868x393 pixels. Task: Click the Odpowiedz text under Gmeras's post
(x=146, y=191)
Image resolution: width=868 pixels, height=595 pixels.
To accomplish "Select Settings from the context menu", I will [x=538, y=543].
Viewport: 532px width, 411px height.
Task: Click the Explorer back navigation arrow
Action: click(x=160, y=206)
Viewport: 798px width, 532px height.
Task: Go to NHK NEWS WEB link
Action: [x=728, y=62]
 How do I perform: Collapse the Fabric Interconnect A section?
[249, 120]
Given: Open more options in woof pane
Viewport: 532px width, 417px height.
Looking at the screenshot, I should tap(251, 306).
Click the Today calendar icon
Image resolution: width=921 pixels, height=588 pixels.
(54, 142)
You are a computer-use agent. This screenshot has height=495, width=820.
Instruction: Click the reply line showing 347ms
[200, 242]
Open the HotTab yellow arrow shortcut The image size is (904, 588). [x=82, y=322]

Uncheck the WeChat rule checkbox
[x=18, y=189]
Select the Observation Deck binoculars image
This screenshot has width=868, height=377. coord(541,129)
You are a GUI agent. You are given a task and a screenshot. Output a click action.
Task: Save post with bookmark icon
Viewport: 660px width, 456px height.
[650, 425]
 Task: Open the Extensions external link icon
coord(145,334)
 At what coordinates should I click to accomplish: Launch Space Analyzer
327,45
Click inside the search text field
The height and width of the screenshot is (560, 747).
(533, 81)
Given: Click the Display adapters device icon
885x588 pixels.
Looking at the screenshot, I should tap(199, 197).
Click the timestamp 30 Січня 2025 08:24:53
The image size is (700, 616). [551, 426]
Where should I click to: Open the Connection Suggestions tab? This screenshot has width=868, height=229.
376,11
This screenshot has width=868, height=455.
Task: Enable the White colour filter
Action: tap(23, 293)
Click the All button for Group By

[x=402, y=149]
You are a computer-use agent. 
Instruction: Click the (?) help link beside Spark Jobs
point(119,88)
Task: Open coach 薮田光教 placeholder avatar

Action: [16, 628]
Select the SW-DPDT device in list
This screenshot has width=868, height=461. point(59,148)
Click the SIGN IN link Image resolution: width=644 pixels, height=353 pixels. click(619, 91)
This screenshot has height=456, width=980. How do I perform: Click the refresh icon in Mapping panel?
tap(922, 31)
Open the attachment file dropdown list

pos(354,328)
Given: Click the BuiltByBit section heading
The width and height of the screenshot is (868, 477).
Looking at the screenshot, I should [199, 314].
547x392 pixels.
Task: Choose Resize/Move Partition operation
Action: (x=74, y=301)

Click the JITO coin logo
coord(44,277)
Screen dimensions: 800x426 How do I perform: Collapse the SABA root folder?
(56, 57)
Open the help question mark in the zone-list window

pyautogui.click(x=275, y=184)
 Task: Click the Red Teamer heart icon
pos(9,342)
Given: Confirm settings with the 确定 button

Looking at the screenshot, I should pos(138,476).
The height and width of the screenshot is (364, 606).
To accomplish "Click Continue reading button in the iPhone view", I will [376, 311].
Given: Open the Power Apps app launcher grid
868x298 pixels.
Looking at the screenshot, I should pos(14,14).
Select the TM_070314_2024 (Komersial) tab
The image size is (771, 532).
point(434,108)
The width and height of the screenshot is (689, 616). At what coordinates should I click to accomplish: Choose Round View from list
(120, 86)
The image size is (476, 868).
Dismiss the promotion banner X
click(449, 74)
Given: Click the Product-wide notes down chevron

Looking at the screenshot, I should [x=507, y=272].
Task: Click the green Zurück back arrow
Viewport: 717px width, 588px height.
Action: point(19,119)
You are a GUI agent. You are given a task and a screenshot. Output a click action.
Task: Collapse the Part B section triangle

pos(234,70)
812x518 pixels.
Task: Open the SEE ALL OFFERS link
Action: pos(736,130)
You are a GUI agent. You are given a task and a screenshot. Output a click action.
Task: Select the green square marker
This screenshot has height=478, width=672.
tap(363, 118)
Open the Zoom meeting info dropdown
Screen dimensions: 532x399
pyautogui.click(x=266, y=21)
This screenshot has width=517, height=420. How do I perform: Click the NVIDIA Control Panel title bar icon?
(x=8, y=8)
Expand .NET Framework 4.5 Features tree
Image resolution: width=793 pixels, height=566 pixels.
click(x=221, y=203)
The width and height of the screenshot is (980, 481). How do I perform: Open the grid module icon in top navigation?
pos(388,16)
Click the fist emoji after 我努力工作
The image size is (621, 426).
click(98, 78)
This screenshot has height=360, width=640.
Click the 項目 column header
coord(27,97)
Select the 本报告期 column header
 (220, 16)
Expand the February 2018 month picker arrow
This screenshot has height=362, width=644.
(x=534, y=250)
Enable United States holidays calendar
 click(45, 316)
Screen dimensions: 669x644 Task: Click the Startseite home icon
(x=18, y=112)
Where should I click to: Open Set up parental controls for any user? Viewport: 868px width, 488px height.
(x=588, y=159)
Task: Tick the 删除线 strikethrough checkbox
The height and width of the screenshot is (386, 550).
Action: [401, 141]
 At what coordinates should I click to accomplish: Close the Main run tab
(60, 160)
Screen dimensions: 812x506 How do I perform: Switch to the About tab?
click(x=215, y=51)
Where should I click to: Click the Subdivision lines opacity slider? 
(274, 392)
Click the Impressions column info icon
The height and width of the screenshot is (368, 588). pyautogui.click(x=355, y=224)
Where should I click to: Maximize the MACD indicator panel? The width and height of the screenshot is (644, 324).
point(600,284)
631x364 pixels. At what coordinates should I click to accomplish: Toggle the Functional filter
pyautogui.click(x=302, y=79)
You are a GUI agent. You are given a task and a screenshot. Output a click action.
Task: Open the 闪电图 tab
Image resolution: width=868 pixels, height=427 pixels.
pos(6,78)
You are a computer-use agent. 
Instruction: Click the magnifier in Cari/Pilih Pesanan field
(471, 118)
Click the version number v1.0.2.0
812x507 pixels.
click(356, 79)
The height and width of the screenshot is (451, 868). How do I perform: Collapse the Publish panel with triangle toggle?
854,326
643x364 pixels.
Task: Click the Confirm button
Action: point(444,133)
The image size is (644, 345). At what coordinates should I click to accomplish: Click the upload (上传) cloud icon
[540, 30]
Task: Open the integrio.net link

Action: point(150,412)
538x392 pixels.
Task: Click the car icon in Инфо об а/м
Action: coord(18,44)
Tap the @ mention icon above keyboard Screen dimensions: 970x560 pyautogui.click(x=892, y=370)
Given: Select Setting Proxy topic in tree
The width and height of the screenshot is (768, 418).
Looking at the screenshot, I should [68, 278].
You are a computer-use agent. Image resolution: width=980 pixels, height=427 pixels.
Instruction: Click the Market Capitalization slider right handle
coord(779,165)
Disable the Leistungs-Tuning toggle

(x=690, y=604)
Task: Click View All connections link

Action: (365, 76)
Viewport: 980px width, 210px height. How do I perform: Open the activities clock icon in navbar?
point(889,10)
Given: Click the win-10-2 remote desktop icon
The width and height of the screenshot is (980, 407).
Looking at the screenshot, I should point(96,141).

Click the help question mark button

■ ■ ■ ■ ■

WHAT THIS TASK INVOLVES:
Write the "The width and height of the screenshot is (980, 407)." line and all later lines exactly. Stop at the end of the data.

YOUR RESPONSE:
The width and height of the screenshot is (980, 407).
Looking at the screenshot, I should point(96,141).

Click the help question mark button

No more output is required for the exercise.